凸 deko3d ( ͡° ͜ʖ ͡°)
deko3d is a brand new homebrew low level 3D graphics API targetting the Nvidia Tegra X1 processor found inside the Nintendo Switch. It provides the following features:
- Low level and explicit API reminiscent of Vulkan®: deko3d is modeled after popular low level concepts such as devices, queues, command buffers, and much more. deko3d thus provides a window into the inner workings of the GPU.
- Low overhead and explicit resource management: deko3d lets developers take control of resource management, and make decisions that make most sense in each case. In addition, care was taken to avoid unnecessary dynamic memory allocations and other undesired behavior that can result in degraded application performance.

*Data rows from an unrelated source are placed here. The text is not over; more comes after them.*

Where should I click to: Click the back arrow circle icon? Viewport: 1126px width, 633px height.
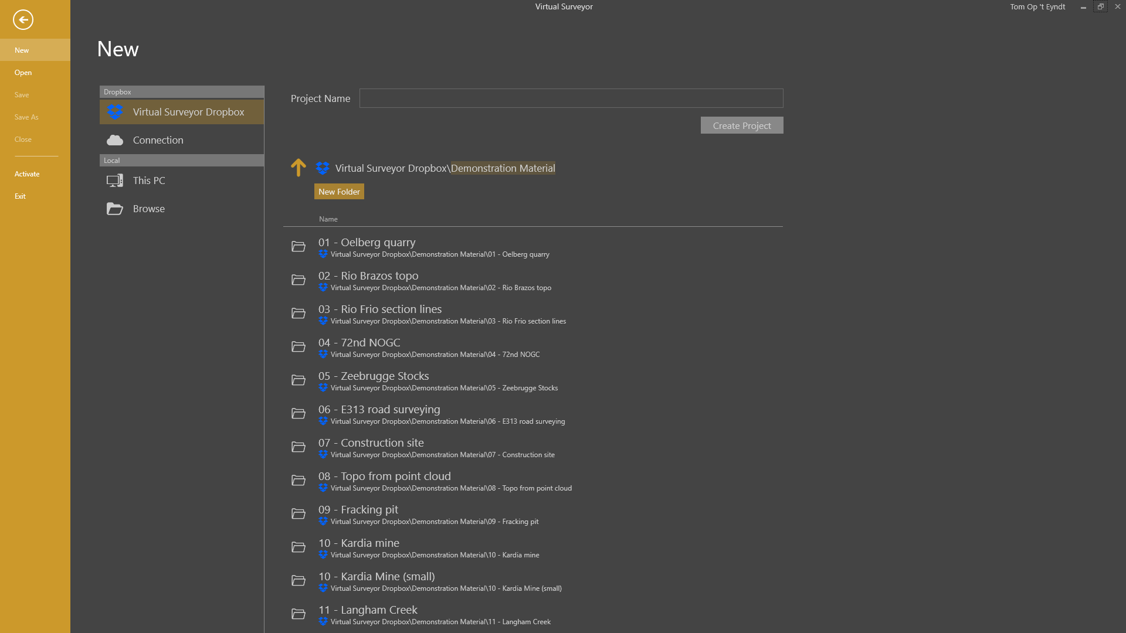23,19
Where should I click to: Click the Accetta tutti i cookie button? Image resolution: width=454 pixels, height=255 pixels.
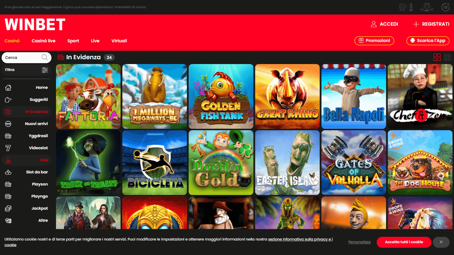pos(404,242)
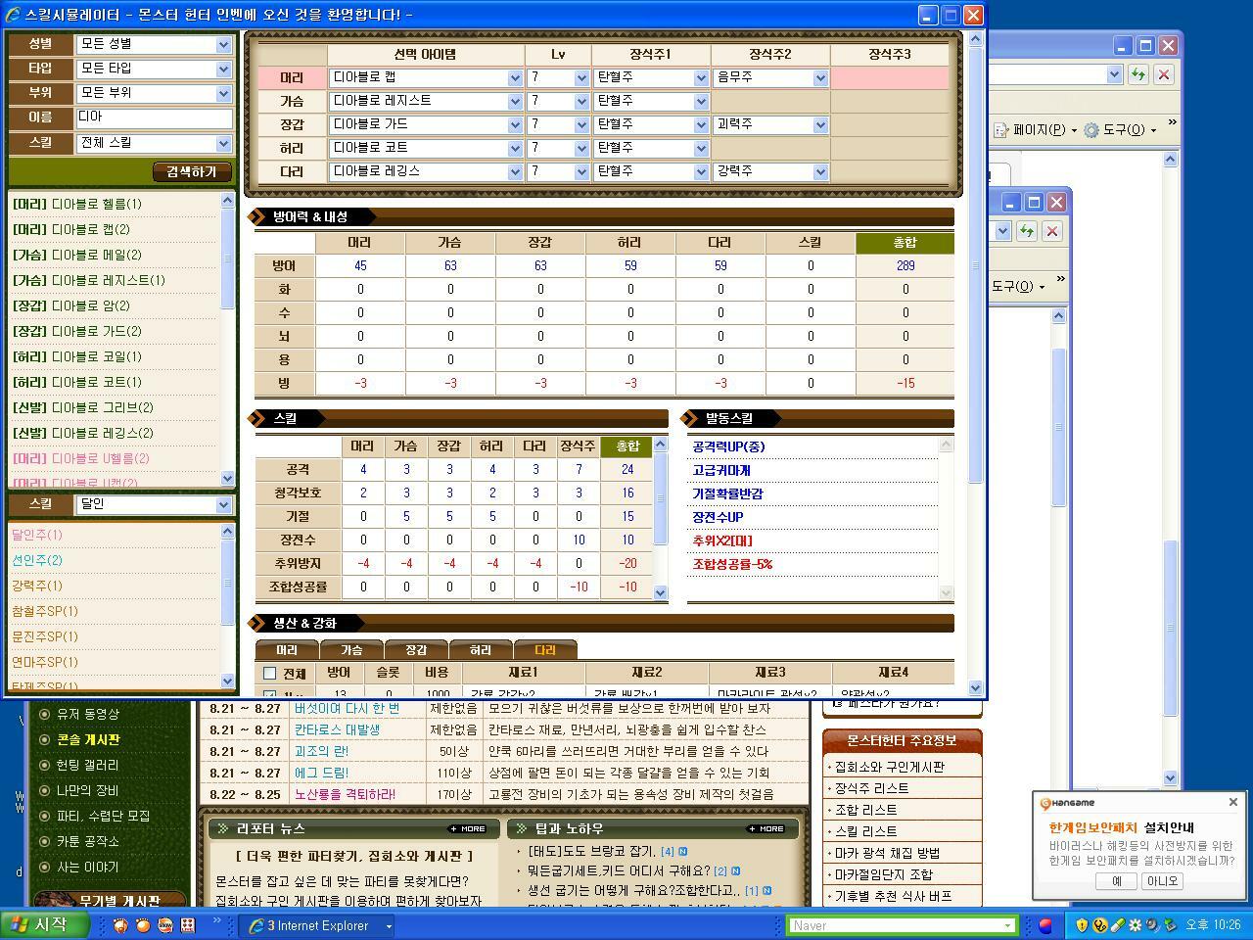This screenshot has width=1253, height=940.
Task: Switch to the 가슴 tab in 생산 & 강화
Action: [352, 649]
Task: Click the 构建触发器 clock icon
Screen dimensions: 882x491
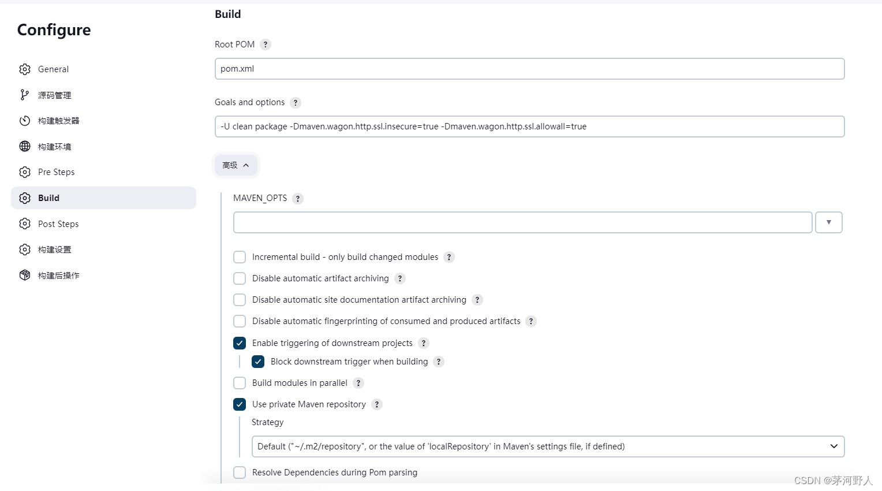Action: pyautogui.click(x=25, y=121)
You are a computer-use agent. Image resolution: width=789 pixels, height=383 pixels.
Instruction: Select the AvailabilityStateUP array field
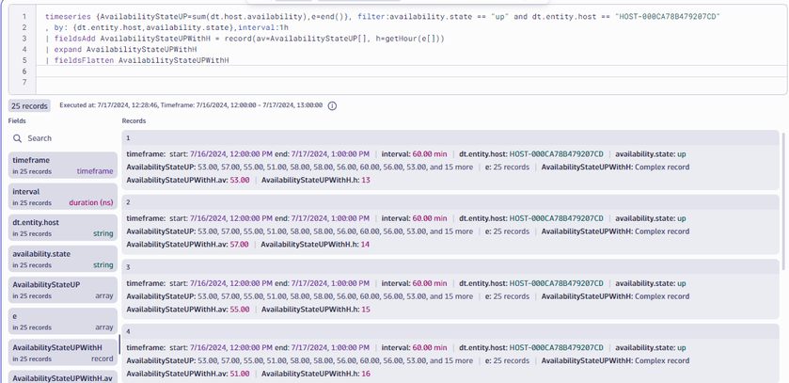point(62,290)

- Control over command generation: deko3d grants developers the ability to manage and record command lists that can be submitted to the GPU, as well as the ability to maintain multiple parallel queues of command processing, each with its own internal (GPU-managed) state.
- Ease of use and convenience: despite being a low level API, care was taken to avoid introducing arbitrary restrictions in the API (such as giant immutable state objects or overengineered abstractions) that do not correspond to how the hardware works. deko3d aims to expose every useful thing that the GPU can do, in the most straightforward way possible. Between pedanticness and programmer happiness, the latter was selected.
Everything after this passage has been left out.